The Silent Alarm: Exposed Secrets in PyPI Packages

PyPI Secret Analysis

Python developers, take heed. The Python Package Index (PyPI) is an indispensable resource, but recent findings show that it’s also a minefield of security risks due to exposed secrets.

Secrets found in PyPI:

AWS Access Tokens (54.6%): The dominant risk. These tokens serve as a passport to Amazon Web Services, granting various levels of access.
HashiCorp Terraform Passwords (20.8%): The runner-up. Terraform automates infrastructure deployment.
Private Keys (10.4%): Hidden dangers. Vital for secure communications in various protocols.
JWTs (9.6%): Small percentage, big problems. These tokens are widely used for authentication and information exchange.
Other Secrets: Etsy access tokens, Slack webhook URLs, and Telegram Bot API tokens are found in smaller percentages.

PyPI Detailed Analysis

The Red Flags in Ruby: Secrets Exposure in RubyGems

RubyGems Secret Analysis

Ruby developers, it’s time for a security check-up. RubyGems, the package manager that serves as a hub for distributing Ruby programs and libraries, has become a hotbed for exposed secrets.

Secrets found in RubyGems:

AWS Access Tokens (66.5%): Take the lion’s share. This is not just a majority; it’s a dominance that should raise eyebrows.
HashiCorp Terraform Passwords (15.8%): A distinct concern. Terraform manages infrastructure as code.
Private Keys (9.3%): Small pieces, big puzzle. Crucial for the security of communications in various encryption protocols.
JWTs (6.8%): Heavily used for authentication processes.
Stripe Access Tokens (1.7%): Financial implications. Misuse of these tokens can lead to financial fraud and loss.
Slack Webhook URLs and OpenAI API Keys: Less prevalent but noteworthy.

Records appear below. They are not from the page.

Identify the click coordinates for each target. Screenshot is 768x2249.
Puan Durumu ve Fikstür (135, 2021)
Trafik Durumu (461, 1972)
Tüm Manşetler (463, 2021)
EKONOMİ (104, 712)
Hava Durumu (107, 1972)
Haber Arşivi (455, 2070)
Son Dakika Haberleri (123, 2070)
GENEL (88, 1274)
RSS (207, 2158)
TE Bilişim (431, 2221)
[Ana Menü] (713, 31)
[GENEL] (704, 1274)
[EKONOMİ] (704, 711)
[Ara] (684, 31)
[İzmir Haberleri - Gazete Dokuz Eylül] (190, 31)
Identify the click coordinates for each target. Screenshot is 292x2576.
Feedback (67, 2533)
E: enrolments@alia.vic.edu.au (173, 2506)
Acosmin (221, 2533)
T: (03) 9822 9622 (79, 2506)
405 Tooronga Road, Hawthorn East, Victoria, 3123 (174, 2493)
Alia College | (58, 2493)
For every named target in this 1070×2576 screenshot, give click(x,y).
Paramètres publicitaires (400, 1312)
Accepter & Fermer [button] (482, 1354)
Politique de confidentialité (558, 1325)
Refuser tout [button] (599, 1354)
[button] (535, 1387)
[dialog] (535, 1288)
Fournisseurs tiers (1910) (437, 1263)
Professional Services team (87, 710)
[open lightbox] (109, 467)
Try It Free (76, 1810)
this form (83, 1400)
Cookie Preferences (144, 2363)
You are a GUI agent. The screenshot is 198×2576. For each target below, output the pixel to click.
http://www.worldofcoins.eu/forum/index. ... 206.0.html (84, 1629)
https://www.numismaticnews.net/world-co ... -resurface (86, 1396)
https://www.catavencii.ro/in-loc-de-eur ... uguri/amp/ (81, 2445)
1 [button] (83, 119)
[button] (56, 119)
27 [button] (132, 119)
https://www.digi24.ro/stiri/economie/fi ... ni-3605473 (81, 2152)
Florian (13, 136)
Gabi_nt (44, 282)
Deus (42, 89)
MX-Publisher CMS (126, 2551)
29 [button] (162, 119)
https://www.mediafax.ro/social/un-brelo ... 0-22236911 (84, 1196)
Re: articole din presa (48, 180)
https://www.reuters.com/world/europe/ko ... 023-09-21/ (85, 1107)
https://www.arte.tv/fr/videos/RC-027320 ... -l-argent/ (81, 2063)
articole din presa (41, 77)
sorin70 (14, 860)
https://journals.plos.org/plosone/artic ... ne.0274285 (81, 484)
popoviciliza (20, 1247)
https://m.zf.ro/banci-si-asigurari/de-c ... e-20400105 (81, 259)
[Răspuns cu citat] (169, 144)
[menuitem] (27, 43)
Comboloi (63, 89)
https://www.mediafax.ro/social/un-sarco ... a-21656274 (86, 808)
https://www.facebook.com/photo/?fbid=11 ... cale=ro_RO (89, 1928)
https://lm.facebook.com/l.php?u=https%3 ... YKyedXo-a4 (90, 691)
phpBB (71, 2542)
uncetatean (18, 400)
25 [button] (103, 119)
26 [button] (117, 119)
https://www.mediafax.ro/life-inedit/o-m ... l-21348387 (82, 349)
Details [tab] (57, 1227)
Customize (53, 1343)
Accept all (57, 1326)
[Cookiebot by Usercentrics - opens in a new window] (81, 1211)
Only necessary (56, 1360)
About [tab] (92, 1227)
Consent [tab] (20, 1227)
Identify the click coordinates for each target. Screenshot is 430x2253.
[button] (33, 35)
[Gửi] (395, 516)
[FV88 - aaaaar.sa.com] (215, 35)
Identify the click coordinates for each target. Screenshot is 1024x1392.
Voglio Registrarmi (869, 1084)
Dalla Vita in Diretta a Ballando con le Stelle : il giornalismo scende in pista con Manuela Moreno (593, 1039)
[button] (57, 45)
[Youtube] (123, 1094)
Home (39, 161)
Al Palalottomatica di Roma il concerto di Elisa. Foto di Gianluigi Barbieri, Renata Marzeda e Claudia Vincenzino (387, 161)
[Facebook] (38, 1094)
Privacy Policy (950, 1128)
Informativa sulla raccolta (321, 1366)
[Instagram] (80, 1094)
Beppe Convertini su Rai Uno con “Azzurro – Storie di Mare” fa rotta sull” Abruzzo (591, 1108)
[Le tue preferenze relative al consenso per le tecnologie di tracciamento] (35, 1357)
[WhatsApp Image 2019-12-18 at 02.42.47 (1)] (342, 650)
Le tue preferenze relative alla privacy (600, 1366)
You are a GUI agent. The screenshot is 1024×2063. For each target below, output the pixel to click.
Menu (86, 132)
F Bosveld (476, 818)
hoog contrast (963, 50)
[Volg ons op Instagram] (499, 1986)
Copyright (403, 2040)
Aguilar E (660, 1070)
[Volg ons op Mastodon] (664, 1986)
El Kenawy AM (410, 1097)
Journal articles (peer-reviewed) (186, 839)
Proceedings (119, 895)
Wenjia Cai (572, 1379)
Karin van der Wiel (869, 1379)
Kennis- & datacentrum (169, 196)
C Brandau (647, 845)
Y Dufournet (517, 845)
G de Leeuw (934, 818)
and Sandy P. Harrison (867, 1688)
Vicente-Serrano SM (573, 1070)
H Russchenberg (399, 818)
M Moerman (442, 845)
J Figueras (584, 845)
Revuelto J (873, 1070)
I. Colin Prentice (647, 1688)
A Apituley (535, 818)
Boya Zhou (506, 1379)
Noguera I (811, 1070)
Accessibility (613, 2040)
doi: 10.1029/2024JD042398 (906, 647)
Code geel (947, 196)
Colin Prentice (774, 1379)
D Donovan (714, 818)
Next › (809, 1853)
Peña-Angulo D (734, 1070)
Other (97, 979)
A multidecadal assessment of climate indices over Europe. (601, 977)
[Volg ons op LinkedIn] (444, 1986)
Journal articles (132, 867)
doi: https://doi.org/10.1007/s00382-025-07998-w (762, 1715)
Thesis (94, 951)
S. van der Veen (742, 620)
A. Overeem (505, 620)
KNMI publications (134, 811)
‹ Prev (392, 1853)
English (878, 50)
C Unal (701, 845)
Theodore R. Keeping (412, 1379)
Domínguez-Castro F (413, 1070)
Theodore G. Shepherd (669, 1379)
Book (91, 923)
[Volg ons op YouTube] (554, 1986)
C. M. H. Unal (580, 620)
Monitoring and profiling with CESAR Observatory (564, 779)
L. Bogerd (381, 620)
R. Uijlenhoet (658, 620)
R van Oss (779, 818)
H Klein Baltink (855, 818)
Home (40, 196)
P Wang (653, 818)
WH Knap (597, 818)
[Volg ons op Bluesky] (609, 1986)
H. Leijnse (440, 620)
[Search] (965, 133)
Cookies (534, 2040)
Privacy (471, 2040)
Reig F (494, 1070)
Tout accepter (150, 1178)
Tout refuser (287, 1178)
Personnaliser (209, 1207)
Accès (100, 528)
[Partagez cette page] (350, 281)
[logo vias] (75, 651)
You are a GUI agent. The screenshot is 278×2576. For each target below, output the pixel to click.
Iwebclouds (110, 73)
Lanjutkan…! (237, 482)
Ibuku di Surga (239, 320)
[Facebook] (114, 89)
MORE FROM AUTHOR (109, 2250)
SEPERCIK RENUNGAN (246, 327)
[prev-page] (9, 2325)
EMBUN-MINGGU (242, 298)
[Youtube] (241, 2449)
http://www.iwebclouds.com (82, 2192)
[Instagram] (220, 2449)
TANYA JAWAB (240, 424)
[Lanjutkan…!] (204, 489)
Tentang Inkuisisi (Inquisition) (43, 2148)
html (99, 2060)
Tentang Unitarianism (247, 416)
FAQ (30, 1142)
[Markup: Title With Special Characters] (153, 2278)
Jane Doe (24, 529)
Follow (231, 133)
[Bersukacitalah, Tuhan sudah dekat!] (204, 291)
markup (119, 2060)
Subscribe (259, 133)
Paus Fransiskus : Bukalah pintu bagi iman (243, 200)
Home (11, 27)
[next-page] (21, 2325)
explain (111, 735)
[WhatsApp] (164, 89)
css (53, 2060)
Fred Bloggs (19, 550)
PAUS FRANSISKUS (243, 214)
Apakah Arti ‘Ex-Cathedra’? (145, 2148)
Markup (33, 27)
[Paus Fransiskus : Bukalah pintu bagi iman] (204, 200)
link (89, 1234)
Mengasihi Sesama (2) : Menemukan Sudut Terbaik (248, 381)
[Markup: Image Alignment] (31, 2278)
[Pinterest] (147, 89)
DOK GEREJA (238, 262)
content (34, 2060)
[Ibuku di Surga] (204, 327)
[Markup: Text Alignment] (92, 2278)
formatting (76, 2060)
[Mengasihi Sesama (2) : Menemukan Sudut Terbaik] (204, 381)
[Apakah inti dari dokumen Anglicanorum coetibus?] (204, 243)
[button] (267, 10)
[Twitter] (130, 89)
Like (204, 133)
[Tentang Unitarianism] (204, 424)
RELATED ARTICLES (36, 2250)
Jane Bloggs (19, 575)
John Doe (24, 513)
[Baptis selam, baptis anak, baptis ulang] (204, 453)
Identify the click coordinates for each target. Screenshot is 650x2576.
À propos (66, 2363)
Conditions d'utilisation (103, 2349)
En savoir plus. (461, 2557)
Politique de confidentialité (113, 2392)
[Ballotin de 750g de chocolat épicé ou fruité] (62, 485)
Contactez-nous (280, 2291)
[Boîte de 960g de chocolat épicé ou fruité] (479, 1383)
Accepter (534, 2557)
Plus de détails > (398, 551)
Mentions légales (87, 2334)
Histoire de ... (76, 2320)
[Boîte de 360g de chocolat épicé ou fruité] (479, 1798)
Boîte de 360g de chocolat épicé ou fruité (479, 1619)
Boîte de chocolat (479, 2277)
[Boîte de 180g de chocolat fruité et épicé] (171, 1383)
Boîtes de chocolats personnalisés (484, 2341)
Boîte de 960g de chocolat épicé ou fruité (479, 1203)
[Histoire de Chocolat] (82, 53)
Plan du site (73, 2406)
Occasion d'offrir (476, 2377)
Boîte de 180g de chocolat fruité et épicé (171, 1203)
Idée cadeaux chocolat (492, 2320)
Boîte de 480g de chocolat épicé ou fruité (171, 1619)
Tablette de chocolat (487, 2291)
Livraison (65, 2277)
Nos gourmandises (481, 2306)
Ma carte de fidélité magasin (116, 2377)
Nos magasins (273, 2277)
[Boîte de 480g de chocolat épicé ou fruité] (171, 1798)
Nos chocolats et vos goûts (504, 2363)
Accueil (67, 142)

RubyGems Detailed Analysis

Reporting Findings

Our secret scanning efforts have uncovered critical vulnerabilities within packages hosted on popular repositories, exposing sensitive information that could lead to severe security breaches. We take the responsibility of reporting these findings to the respective companies and organizations that own or manage the affected services.

Finding Contacts

To identify and contact the owners or maintainers of the affected projects associated with the following companies, we utilize information available through package managers such as npm, PyPI, RubyGems, NuGet, and others.

Reporting process:

Package Manager Investigation: Check package.json, METADATA, gemspec, or nuspec files for contact information
Project Documentation: Search official documentation and repository for maintainer information
Publicly Available Communication Channels: Look for mailing lists, forums, or community channels
Package Manager Messaging System: Use npm owner add or PyPI maintainer messaging system

Reporting Method

Once the contact information is obtained, we initiate the reporting process to the respective companies:

Reported companies:

Microsoft
Automattic
Mapbox
Keeper Security
Pulumi
Weblate
Palo Alto Networks
Telefonica Global
Private (+7.5M Downloads)

Reporting channels:

Email Communication: Send detailed emails to identified contacts within companies
HackerOne/Bugcrowd Platforms: Submit vulnerabilities through bug bounty platforms if companies participate
Security Disclosure Policy: Adhere to companies’ security disclosure policies
Follow-Up and Collaboration: Maintain open lines of communication with security teams

Conclusion

Secret scanning within the latest packages from various repositories is an indispensable practice for upholding the security of software applications. Our three-pronged approach with dedicated EC2 machines, along with the introduction of the user-centric scanning tool, highlights our commitment to thorough security. By proactively identifying and mitigating secrets, developers can significantly diminish the odds of security breaches, safeguarding their organizations and users from the perils that lurk in the shadows.

Key takeaways:

Secret scanning in package repositories is a critical security practice
AWS tokens are the most common exposed secret type
Automation is essential for continuous scanning
Tools like PackageSpy provide developers with a robust security layer
Responsible disclosure strengthens the security ecosystem

Always remember, the potency of open source blossoms through collaboration and responsible coding practices. Let us join hands in fortifying the software ecosystem, rendering it a safer haven for all.